Discrimination salariale
Par un jugement du 27 juin dernier, la Cour de Cassation a conforté le bien-fondé d’une procédure initiée par la CGT Carrefour contre une filiale de ce groupe appelée Sogara, procédure visant à faire reconnaître l’illégalité d’un accord d’entreprise de 1985 ayant institué deux grilles de salaires et ainsi permis une inégalité de traitement entre salariés occupant le même poste mais dans un établissement différent.
La Cour de cassation a considéré qu’ « un accord d’entreprise ne peut prévoir des différences de
traitement entre salariés d’établissements d’une même entreprise exerçant un travail égal de valeur
égale que si elles reposent sur des raisons objectives. »
Cette décision qui concerne 103 salariés de l’hypermarché Carrefour de Lormont (agglomération
bordelaise) contredit un jugement de 2006 dans lequel cette juridiction avait débouté un autre
groupe de salariés pareillement discriminés.
Carrefour va maintenant devoir rembourser ce qu’il doit à ses salariés : rappels de salaires (de 1999 à 2004), primes de participation ou d’intéressement (pour les 7 dernières années).

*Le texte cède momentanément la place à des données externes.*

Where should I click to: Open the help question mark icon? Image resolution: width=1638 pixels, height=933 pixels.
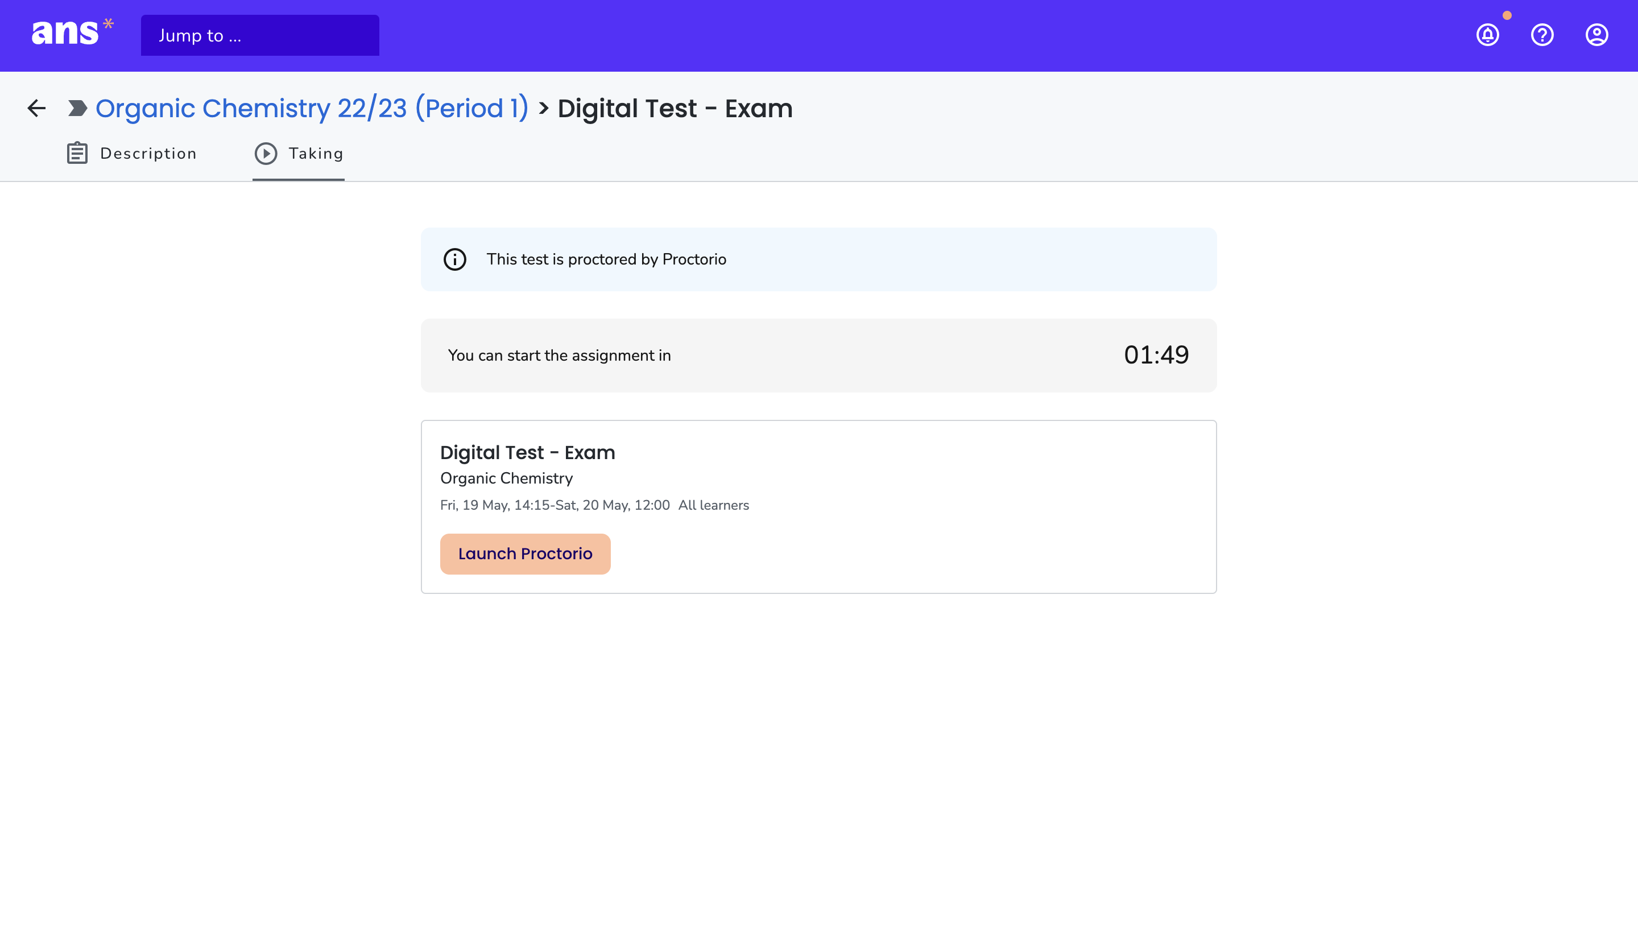coord(1542,35)
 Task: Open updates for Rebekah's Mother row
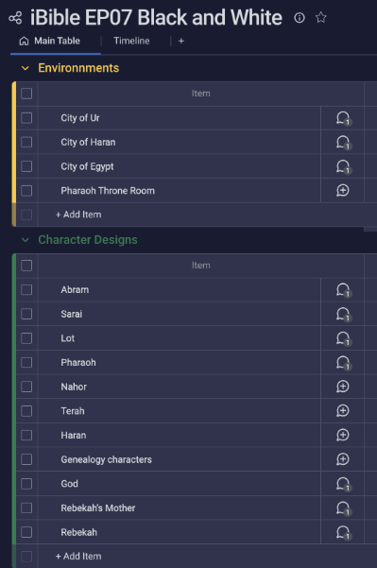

Pour la CGT Carrefour, cette décision de justice "marque l’aboutissement d’un travail de longue haleine, débuté il y a 13 ans. Elle confirme également la pertinence de ses actions au plan juridique en vue de faire respecter les droits des salariés, s’agissant notamment du SMIC. Pour la CGT Carrefour, cette décision doit aussi contribuer à infléchir radicalement l’attitude à venir du Groupe Carrefour en matière de dialogue social."